Clicking on a line number will bring your document back to the surface and move the cursor to that line so you can correct the error.
JavaScript Lint is especially useful because it doesn’t just report errors; it’ll also report on unusual things in your code, just to make sure you meant what you said. It can let you know if you failed to terminate a line with a semicolon, or if you used =
instead of ==
inside a conditional, or if you have a fallthrough in your switch
statement. Because each of these nitpicks can be incredibly helpful or incredibly annoying depending on the individual, jsl
lets the user switch them on or off individually. You can use the “Edit Lint settings” bundle command to decide what you want to get bugged about.
There’s one other Lint command in the bundle: “Quick Lint.” It eschews the HTML-formatted output, instead displaying the results of your Lint in a tooltip:
It binds itself to ⌘S so that it’ll run whenever you save a JavaScript file. If jsl
deems your code lint‐free, it won’t show a tooltip, so you won’t even notice it unless your code gets fuzzy — at which point you can launch the full‐fledged lint and figure out what’s up. I find this command useful because I’d never remember to lint my code otherwise.
Compressing your code
In addition, I’ve included two different JavaScript compressors: JSMin and Dojo’s compressor. They’re available via “Minimize current file” and “Compress current file,” respectively, and provide different levels of code compression. JSMin trims whitespace and comments from files; Dojo’s tool goes further, renaming internal variables to shorter strings in order to provide even more of a file size reduction.
Download the bundle
Behold! As always, I invite questions, comments, torches, and/or pitchforks.
Comments
Awesome, thanks Andrew.
Great!

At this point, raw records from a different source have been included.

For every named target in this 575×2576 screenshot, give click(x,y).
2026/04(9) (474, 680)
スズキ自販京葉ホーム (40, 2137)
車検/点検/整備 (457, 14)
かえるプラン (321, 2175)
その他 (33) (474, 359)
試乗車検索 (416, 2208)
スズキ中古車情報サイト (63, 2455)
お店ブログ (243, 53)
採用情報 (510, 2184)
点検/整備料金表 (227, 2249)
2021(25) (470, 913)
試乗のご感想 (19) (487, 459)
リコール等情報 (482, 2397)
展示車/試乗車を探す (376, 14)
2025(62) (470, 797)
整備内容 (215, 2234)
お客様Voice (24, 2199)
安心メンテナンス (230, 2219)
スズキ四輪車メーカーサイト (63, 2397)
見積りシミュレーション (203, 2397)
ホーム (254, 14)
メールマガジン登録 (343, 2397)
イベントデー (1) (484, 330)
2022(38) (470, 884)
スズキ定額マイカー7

I compiled a PPC-version of the binary, are you intrested in putting it into the bundle? Should I send it to you?
Another thing, the scope in the textmate commands should be enought to use ‘source.js’. The ‘source.prototype.js’ was an error in the original TM Prototype Bundle by Justin Palmer. I fixed the errors (and added a lot of things) and the new bundle is in the official TextMate bundle repository (http://macromates.com/svn/Bundles/trunk/Bundles/JavaScript%20Prototype%20&%20Script_aculo_us.tmbundle/)
Great stuff Andrew!
I haven’t played with JSLint in a while, does it still complain about perfectly legitimate Javascript?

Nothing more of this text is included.